Es legítimo preguntarse por qué existe algo en vez de nada, faltaría más, pero lo razonable es hacerlo cuando uno está sentado en la soledad del váter o con una caña de pescar en la mano bostezando frente a la inmensidad de un mar indiferente. Y si alguien resuelve el acertijo, que rule la respuesta, por favor, que no hay nadie a quien no le tenga intrigado la cuestión. Pero es muy cínico hacerse esa clase de preguntas cuando uno está contando billetes dentro de un coche en un polígono abandonado, y es una majadería hacérselas cuando uno está contando calderilla frente a la caja del supermercado, a ver si le llega para pagar la compra.
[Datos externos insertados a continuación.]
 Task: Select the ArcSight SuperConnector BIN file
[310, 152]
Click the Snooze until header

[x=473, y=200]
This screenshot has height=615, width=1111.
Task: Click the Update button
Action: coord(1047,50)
Por no mencionar lo arriesgado de hacérselas sin estar preparado para afrontar respuestas inesperadas. Un cortocircuito te puede achicharrar las neuronas, porque a ciertos efectos —bastantes— importa un pito quién eres, de dónde vienes o adónde vas. Puede que hayas venido al mundo con la vida ya resuelta o puede que seas de los que la pierden un poco cada día tratando de resolvérsela, pero al que recibe el tiro o le pilla el obús le da igual que seas el que se forra vendiendo munición o el que malvive fabricándola para llegar a fin de mes. Para ese, los dos sois lo mismo, partes integrantes de un mecanismo asesino. Puede que la cuestión no sea tanto quiénes somos y de dónde venimos, como qué hacemos, qué es lo que nos empujan a hacer y nuestro libre albedrío, fuente de todo desasosiego moral, consiente con más o menos reservas.